### REQUIRED WORK
In the listing below, locate the lines that hold "computer" and copy them.

### GIVEN ENTRIES
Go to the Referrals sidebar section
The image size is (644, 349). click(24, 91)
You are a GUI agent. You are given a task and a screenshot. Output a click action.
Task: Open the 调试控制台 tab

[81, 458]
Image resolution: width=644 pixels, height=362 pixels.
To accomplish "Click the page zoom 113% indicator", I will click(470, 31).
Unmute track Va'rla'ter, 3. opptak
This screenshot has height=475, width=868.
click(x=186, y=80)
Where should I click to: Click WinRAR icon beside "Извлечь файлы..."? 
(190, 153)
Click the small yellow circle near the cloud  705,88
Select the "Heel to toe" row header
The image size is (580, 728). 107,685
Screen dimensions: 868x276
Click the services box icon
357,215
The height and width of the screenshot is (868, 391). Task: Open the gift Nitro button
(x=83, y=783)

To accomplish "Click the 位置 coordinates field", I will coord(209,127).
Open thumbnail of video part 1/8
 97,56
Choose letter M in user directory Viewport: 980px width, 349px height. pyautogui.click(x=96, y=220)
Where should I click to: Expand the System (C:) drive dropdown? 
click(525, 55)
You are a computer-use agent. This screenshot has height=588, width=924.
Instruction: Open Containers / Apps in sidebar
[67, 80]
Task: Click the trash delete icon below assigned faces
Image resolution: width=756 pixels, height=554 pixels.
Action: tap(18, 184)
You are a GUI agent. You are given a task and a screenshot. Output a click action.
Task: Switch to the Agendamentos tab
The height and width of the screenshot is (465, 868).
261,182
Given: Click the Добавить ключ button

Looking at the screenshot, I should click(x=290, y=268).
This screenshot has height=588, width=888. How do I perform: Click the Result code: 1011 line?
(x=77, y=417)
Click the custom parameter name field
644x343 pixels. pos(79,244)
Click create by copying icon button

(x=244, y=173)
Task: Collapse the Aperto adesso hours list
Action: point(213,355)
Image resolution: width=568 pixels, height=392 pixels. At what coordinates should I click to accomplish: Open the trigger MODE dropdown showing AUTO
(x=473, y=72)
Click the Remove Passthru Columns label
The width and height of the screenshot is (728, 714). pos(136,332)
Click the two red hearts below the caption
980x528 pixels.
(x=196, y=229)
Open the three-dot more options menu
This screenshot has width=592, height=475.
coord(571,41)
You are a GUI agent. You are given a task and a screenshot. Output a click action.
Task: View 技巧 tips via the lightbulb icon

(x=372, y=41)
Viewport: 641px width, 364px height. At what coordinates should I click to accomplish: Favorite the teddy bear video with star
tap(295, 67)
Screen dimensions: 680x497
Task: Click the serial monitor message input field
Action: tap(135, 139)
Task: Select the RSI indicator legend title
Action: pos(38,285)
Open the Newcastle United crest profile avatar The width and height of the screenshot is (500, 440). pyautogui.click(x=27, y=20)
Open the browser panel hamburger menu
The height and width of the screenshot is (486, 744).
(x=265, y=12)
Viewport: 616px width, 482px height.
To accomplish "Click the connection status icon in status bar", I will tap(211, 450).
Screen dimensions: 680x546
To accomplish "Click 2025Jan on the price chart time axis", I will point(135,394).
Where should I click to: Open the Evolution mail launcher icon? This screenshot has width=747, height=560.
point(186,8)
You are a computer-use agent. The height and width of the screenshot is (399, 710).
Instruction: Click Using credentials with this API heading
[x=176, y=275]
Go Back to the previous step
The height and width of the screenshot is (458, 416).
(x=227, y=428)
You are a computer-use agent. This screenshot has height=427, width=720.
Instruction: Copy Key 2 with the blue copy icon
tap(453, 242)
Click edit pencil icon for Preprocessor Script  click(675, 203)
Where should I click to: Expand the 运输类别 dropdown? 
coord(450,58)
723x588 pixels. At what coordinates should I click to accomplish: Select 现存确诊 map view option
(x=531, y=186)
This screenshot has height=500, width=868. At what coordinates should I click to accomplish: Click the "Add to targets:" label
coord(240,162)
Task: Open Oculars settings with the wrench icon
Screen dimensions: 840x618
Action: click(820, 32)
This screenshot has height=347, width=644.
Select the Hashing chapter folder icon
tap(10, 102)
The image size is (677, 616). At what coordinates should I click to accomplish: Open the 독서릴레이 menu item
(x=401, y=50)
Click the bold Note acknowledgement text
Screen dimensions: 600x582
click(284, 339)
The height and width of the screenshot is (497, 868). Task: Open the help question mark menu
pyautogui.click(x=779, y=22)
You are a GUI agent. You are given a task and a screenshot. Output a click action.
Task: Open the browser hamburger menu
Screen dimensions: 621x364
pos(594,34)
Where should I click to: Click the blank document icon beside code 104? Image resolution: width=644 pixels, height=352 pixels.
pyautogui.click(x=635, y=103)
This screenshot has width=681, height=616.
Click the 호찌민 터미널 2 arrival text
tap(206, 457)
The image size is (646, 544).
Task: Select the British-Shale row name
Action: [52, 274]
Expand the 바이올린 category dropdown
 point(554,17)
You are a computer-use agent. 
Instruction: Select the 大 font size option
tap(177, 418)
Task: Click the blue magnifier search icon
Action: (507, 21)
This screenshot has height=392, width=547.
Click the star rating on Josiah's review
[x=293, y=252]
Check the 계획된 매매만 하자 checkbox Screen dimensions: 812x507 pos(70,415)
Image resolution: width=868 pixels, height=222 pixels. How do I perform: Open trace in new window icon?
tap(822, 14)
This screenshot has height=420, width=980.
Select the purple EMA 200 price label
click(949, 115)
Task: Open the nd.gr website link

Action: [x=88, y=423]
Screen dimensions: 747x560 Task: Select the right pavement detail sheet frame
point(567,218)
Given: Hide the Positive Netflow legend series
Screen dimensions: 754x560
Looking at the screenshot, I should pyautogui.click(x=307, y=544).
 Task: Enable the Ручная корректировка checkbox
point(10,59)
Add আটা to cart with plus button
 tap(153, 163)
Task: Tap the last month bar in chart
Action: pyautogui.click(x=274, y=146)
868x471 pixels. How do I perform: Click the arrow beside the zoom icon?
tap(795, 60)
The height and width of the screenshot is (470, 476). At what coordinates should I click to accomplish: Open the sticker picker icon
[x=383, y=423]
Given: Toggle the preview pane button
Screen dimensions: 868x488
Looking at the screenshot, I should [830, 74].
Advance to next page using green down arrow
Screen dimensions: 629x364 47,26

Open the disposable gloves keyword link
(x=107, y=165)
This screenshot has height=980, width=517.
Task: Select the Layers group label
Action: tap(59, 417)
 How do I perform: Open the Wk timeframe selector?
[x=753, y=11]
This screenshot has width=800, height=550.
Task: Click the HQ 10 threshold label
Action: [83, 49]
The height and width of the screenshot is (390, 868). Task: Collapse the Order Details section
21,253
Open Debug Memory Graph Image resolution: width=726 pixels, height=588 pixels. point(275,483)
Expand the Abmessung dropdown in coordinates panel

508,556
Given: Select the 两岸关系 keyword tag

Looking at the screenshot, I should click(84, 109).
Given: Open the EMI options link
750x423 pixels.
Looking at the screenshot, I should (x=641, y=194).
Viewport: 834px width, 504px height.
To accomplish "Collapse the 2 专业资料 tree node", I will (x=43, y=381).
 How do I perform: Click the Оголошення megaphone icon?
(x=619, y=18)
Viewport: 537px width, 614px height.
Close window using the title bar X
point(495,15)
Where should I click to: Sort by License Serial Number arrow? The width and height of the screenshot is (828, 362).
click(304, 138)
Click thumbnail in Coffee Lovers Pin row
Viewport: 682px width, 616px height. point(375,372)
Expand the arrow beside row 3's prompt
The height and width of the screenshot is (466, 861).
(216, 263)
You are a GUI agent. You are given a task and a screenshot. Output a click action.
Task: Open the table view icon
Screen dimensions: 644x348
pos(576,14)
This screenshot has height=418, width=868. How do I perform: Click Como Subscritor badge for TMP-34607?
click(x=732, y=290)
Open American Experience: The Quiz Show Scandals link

### ANSWER SPACE
You are a computer-use agent. This screenshot has height=588, width=924.
You are a computer-use agent. The height and width of the screenshot is (399, 710).
You are a computer-use agent. This screenshot has height=427, width=720.
You are a computer-use agent. 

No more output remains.